Schroth made the first call to her son's adoptive mother.
"I waited for about a week. Then I couldn't stand it any longer," Schroth said. "I called his mother and she was very welcoming. She contacted him and he called me.
"He's already enriched my life. This is incredible. I never dreamed this would happen," she said.
"The first time she called me, she was crying," said her son, Sidney Leon Long Jr., who is named after his adoptive father. "I told her I had no animosity about the fact that I was given up for adoption. She couldn't take care of me."
Now 37, Logan has large dark eyes and and a gentle demeanor. A landscaper, he lives in Columbus, Ohio and has one son, Michael Anthony, who is 12.

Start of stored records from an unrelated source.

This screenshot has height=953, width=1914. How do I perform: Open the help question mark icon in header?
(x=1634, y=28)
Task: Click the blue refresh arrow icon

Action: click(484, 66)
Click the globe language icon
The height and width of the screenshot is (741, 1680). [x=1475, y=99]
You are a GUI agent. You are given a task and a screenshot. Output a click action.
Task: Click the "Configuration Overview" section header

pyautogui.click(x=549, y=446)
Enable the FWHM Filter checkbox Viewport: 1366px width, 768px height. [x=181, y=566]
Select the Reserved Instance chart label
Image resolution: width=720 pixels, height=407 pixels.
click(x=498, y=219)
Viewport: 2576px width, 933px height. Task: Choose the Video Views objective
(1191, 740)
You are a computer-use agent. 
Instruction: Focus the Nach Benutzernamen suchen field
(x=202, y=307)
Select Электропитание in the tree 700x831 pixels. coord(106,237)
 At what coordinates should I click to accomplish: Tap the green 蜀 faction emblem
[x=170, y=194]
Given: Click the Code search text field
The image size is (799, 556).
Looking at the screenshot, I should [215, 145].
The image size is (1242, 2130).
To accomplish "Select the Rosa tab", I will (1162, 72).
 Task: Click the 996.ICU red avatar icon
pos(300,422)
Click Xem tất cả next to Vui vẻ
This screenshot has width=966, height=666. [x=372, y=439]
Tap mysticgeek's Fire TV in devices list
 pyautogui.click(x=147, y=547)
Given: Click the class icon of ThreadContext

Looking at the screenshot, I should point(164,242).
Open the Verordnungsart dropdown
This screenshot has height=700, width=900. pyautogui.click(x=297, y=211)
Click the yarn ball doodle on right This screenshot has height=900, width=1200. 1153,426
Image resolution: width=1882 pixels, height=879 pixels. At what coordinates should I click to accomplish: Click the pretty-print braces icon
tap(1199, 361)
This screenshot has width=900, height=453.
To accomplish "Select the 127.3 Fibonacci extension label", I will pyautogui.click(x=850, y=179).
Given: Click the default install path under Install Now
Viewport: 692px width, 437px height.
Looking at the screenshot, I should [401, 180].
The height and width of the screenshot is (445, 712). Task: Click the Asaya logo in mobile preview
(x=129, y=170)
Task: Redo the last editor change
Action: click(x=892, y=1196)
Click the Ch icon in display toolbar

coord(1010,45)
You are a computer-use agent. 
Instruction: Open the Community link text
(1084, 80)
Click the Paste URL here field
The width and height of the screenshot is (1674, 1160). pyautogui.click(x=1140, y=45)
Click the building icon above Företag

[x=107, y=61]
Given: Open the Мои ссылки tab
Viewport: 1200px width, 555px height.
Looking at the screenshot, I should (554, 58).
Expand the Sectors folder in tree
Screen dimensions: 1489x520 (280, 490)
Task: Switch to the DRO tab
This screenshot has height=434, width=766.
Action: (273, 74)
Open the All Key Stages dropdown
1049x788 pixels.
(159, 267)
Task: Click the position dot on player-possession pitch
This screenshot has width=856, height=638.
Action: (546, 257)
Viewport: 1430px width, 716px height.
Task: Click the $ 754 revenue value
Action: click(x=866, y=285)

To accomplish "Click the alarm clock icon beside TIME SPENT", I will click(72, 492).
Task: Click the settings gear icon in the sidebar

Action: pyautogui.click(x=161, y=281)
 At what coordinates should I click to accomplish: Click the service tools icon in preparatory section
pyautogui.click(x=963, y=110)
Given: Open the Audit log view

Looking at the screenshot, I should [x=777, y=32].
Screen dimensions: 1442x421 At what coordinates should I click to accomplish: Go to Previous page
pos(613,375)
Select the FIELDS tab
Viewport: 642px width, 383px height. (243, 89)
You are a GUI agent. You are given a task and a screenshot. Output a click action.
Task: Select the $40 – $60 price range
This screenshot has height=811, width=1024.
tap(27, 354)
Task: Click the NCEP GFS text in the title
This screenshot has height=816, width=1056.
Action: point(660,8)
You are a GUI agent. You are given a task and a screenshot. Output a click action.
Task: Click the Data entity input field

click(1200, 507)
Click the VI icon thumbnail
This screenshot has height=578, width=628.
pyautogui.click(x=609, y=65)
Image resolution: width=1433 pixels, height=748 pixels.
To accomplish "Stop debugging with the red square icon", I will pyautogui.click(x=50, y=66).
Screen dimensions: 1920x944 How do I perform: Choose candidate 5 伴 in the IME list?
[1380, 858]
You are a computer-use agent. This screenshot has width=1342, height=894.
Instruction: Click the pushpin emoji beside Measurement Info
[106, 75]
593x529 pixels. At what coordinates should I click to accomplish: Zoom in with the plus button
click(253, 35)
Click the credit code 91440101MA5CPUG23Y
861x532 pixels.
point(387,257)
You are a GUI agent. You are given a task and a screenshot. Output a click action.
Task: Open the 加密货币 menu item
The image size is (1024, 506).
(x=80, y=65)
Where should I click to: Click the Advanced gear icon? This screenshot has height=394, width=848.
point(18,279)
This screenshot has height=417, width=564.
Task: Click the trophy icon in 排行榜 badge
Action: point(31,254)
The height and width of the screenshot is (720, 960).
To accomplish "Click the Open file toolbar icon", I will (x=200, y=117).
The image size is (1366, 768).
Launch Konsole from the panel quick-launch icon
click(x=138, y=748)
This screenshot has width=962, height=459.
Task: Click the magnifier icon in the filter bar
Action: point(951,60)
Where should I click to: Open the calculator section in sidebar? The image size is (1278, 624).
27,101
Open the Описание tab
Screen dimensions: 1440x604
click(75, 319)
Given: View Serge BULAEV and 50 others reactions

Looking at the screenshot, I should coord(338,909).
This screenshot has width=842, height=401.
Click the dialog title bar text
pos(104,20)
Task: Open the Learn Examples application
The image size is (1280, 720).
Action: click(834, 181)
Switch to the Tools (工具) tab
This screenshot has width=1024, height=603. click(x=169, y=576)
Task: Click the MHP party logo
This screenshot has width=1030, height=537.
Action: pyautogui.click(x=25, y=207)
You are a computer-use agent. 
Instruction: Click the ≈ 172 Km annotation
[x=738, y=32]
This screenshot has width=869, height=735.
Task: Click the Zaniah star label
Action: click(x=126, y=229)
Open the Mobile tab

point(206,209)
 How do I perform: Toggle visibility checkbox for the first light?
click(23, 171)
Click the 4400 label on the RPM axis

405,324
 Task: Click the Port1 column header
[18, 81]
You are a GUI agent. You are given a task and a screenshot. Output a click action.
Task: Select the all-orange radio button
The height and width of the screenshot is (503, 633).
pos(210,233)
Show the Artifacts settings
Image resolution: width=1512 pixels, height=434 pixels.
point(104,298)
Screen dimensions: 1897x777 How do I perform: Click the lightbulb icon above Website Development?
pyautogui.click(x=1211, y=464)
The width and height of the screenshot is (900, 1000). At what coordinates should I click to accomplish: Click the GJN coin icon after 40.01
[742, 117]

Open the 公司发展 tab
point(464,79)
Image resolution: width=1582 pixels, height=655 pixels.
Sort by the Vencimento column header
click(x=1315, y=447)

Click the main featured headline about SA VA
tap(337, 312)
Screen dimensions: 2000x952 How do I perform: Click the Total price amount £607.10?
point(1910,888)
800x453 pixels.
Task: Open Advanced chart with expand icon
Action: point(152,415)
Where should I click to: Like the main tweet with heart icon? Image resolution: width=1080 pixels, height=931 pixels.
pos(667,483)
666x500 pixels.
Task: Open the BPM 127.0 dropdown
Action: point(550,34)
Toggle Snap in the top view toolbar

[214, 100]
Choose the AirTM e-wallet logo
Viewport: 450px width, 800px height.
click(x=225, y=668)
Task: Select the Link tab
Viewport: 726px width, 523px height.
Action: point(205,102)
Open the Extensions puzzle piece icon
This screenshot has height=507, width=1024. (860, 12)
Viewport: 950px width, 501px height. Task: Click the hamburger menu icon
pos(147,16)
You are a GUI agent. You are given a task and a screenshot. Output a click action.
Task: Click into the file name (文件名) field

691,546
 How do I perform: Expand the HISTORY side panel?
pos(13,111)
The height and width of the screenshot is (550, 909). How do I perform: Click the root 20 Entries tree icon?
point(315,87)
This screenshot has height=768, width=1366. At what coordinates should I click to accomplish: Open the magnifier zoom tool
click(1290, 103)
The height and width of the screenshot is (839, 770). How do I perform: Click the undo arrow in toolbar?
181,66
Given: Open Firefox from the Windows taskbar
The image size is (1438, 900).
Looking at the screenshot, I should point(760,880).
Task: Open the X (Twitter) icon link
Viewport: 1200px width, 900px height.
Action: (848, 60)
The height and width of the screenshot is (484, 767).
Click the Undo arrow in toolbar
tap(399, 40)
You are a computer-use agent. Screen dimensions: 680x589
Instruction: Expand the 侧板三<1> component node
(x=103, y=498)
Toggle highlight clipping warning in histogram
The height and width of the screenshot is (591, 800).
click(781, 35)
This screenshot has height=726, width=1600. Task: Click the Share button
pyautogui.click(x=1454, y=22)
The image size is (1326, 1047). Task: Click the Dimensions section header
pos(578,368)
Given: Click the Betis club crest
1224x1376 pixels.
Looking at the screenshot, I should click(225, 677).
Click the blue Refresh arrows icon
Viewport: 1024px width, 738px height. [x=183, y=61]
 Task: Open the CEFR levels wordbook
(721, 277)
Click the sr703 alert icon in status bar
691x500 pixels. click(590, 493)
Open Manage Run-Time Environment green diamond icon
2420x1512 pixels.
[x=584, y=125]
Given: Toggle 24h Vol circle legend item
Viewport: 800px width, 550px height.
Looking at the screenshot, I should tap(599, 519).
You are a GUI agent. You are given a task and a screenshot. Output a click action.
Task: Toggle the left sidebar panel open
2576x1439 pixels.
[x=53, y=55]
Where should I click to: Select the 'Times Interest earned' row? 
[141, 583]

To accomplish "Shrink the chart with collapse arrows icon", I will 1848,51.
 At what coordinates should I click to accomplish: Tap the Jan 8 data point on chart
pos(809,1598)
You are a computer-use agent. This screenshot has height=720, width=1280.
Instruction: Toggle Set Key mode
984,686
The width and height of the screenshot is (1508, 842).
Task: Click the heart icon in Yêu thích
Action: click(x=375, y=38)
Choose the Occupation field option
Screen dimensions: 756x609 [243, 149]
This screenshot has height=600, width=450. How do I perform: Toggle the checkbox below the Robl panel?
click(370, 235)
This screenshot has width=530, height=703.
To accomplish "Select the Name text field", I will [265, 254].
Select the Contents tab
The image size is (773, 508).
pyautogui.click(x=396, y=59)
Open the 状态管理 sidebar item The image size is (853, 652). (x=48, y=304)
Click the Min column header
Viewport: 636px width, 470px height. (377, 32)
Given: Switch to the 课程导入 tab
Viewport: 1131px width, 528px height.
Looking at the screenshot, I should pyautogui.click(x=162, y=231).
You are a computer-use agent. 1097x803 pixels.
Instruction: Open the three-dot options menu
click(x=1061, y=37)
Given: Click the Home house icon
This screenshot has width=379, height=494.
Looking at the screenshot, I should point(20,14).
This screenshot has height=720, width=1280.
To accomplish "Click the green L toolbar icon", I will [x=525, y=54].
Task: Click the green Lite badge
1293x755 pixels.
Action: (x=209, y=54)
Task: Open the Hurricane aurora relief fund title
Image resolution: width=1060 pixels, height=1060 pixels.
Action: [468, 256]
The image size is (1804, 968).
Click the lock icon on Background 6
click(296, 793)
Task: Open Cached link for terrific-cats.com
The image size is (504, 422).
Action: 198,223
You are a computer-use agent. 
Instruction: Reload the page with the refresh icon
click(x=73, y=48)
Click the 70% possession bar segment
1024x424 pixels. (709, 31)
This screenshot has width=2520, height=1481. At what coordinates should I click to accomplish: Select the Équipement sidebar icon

Logan's adoptive parents, Sidney and Nellie Logan, have one natural child, a daughter named Patricia. He had a happy childhood with a loving family, but this reunion answers questions he's had all his life, he said.
"When I looked into this woman's face, it filled a void," Logan said. "People who know their families can see themselves reflected in them. Now I have that, too.
"Human beings are based on a family. Take a child from his roots and it affects them," Logan said.
Mother and son both agree that DNA testing isn't necessary. Records and other evidence, including old photos to family resemblances, have sealed the deal for both of them.
"Just after he was born, I got two pictures of him from the social worker," Schroth said. "I kept that picture in my wallet, but with time it became so worn I thought I'd better put it away."
Together with her lifelong friend Debbie Chatman, who supported her through the pregnancy and after the birth, Schroth flew to Ohio to see her son. His adoptive parents, Sidney and Nellie Logan, had black-and-white photos just like the one she had, taken at the same time, in Sidney's baby book.
Schroth said she didn't consider abortion and planned on giving the baby up for adoption, but after his birth the doctor put him on her stomach and she couldn't let go.
The two celebrated their first Christmas under an old aluminum Christmas tree a neighbor had given her, with Chatman.
"Branches were missing, so we just used the top of it. We decorated with a string of lights and pastel-colored Dixie cups," Schroth said. "It was a pathetic little tree."
If she had it all to do over, Schroth said she'd still give him up for adoption, for his own sake.
"God has a plan for my life and I know he arranged this," Sidney Logan said. "I'm thankful for all my parents, and thankful that everyone gets along. Otherwise this could be tough for both sides."